Europe's need for efficient batteries was growing at an unprecedented pace, Bartholmes said.

"The future we are facing will be increasingly electric, especially now it has been pushed to speeds we did not expect some time ago through the political situation, which pushes the migration from fossil to electric even faster."

One of the main drivers was the automotive sector, with the EC expecting around 50 million electric vehicles to be on European roads in 2030.

"That means, and this seems to be conservative, that we are going to the terawatt scale of batteries -- I have 1.5 TWh," Bartholmes said.

"I see from [Eurobat] estimates that this can reach up to four times more and we also will have a much larger, but still small compared to cars, 80 GWh of stationary batteries that we need for 2030. But this might see an extreme increase in the coming years because the smart grid and smart energy system we are looking at will, in our opinion, need much more stationary [batteries] than is currently projected."

In addition, by 2050, the entire European car fleet of an estimated 250 million vehicles should be electric, with battery manufacturing capacity having to increase with it.

"There are concrete proposals on the table for completely stopping the combustion engine by 2035, so this will further push this," Bartholmes said.

In addition, the REPowerEU renewable energy plan was due to possibly increase the need for stationary batteries in the range 100s of GWh in 2030, he said, which would add more pressure on the battery sector, but also "a huge opportunity to stand up to his challenge."

Digitalization

Bartholmes called for increased focus on the digitalization of the energy system, with an EU action plan on digitalizing the energy system launched recently through research funding program Horizon Europe.

That would feed into the green deal and REPowerEU, with him saying that if the EU was to reach its goal of 45% of renewables by 2030, more focus was required on the smart management of batteries and the whole system.

"We think that decarbonization in general, electrification in specific will need digitalization to make it work and to steer this and the entire energy and digital transition, we adopted this action pan that gives several pushes in directions where we need to be more aware of cyber security of these new smart systems," he said.

EC initiatives

The EU Solar Photovoltaic Industry Alliance, the European Clean Hydrogen Alliance, the European Raw Materials Alliance and the European Battery Alliance had been established to strengthen value chains and promote homegrown production, Bartholmes said.

"That is important for Europe, and we think we are currently on track because for 2025 it is foreseen that we can cover 69% of battery demand and then by 2030, up to 89%. Hopefully we can live up to this."

The EC's annual report on the competitiveness of energy technologies adopted Nov. 15 showed "huge progress" in battery technology in the EU, but there was still a lot to do, Bartholmes said.

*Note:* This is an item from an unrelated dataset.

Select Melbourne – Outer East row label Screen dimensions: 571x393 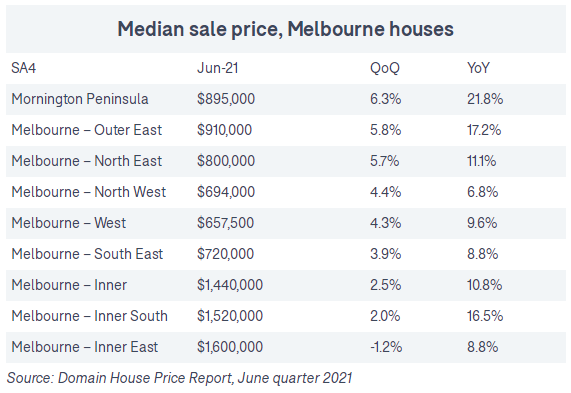(86, 130)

There were also upcoming battery regulations at the final stage of the legislative process which, he said, would hopefully further push the sector, while Eurobat helped guide the EC's battery agenda to meet green deal objectives.

Eur1 billion ($1.04 billion) had been earmarked via Horizon Europe for battery research by BATT4EU focused on ensuring the entire battery value chain's independence from outside shocks.

The EC had already spent close to Eur150 million on energy storage projects, while there were also the two battery-focused Important Projects of Common European Interest, which included Eur6.1 billion in state aid and Eur15 billion from private sector investments, Bartholmes said.

Platts, part of S&P Global Commodity Insights, assessed seaborne lithium carbonate and lithium hydroxide at $77,000/mt CIF North Asia and $84,300/mt CIF North Asia Nov. 16, up 128% and 166%, respectively, since the start of 2022.